◆ **PASSAGE PROVIDED**
[Start of Attachment]

Dive Brief:
- Shire plc beat analysts' expectations for full-year 2017 revenue and product sales, yet its stock took a small dip Wednesday as company leaders detailed headwinds coming down the pike.
- The Irish pharma recorded product sales of $14.4 billion, a year-over-year increase of 8% on a pro forma basis and 33% when taking into account Baxalta products. The greatest gains came from its immunology portfolio, which grew 14% to $4.37 billion thanks in part to greater demand for injectable immunoglobin therapies Cuvitru and HyQvia.
- Contrasting those positive results, Shire predicted that greater competition in the non-inhibitor hemophilia market — particularly from Roche AG's recently approved Hemlibra — would erode Advate and Adynovate sales about 30% by 2022. Hemophilia drugs are responsible for about a quarter of Shire's overall product sales.
Dive Insight:
Shire shaved a couple billion dollars off its 2020 revenue guidance last month, resulting in a new estimate of $17 billion to $18 billion. Meeting that smaller goal may still prove challenging, however, as market dynamics and competition in core therapeutic areas take their toll.
In August, for instance, manufacturing snafus caused a shortage of the company's hereditary angioedema (HAE) drug Cinryze (C1 esterase inhibitor [human]). Shire has since gained the Food and Drug Administration's blessing to bring Cinryze production in-house, but the shortage restricted the product's growth, which clocked in at 3% while sales for fellow HAE treatment Firazyr (icatibant) rose 15% year over year.
Furthermore, it offered an easier entry for rival CSL Behring LLC's Haegarda (C1 esterase inhibitor [human]).
"HAE was a bit of a rollercoaster for us in 2017," Shire CEO Flemming Ornskov said during a fourth quarter earnings call on Feb. 14. "We were basically out of the market for three months with Cinryze which happened unfortunately right at the time that Haegada was being launched."
Ornskov noted, however, that Haegada's impact hasn't been as detrimental as he initially thought.
That's more difficult to argue in other parts of Shire's business. Its hemophilia products look to take a beating as Hemlibra and other longer-acting therapies steal market share. And in attention deficit hyperactivity disorder (ADHD) — the cornerstone of Shire's neuroscience unit — Ornskov said the U.S. market has slowed from double-digit growth to mid-single-digit growth.

[End of Attachment]

◆ **STUDY QUESTIONS**
a. Answer these questions from the brief on Shire's 2017 results:
(i) What total product sales did Shire record for full-year 2017?
(ii) What is Shire's new 2020 revenue estimate?
(iii) For how long did Ornskov say Shire was out of the market with Cinryze?
b. Restate part of the brief on Shire's 2017 results with "Hemlibra" changed to "the new rival drug". Begin at the words "- The Irish" and stop after "overall product sales.".
c. Write what comes next in the brief on Shire's 2017 results.

◆ **DATA SECTION**
[Start of Attachment]

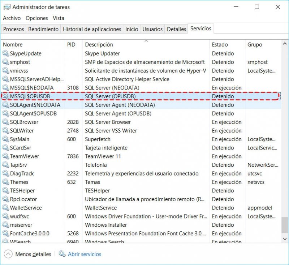
Task: Select the SkypeUpdate service gear icon
Action: click(x=5, y=53)
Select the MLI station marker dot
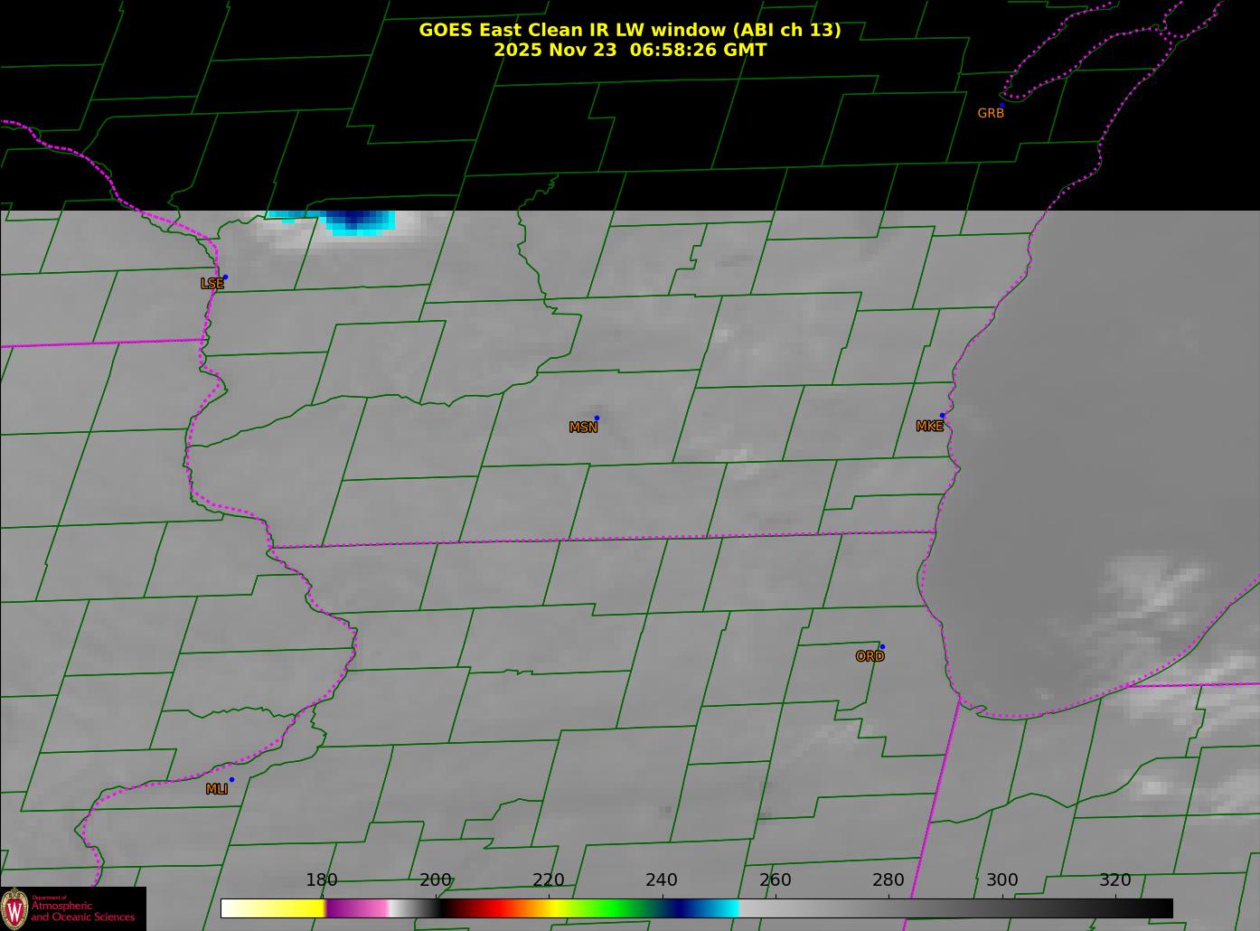 pos(231,779)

[End of Attachment]

◆ **RESULTS FOR THE EXERCISE**
a.
(i) $14.4 billion
(ii) $17 billion to $18 billion
(iii) Three months

b.
- The Irish pharma recorded product sales of $14.4 billion, a year-over-year increase of 8% on a pro forma basis and 33% when taking into account Baxalta products. The greatest gains came from its immunology portfolio, which grew 14% to $4.37 billion thanks in part to greater demand for injectable immunoglobin therapies Cuvitru and HyQvia.
- Contrasting those positive results, Shire predicted that greater competition in the non-inhibitor hemophilia market — particularly from Roche AG's recently approved the new rival drug — would erode Advate and Adynovate sales about 30% by 2022. Hemophilia drugs are responsible for about a quarter of Shire's overall product sales.

c.
Those challenges may have dampened investor moral. Shire stock was down more than 2% to $129.84 per share at market's open Wednesday, though it rebounded to be essentially flat later that morning.
Shire acknowledged that new product launches will be integral moving forward. The company achieved a successful launch of ADHD medication Mydayis (mixed salts of a single-entity amphetamine product) and eye drug Xiidra (lifitegrast) last year, and is hoping for a similar scenario with its investigational HAE treatment SHP643. An approval decision on the candidate is expected in the back half of 2018.
It is quite clear when we talk to physicians and when we talk to patient associations that there is a very high level of interest in '643, so in addition to mitigating any short term loss of new patients to Haegada in the U.S., we're clearly focused on accelerating as much as we can the timelines for '643 and [preparing] for launch," Ornskov said.
In addition to SHP643, Shire expects new approvals for Adynovi (antihemophilic factor (recombinant), PEGylated) and Xiidra in Europe, as well as for Vyvanse (lisdexamfetamine dimesylate) in Japan later this year. Whether those advances can offset the looming threats to the drugmaker's bottom lines is yet to be seen.
For 2018, Shire expects $14.9 billion to $15.3 billion in product sales and another $500 million to $600 million in royalties and other revenues.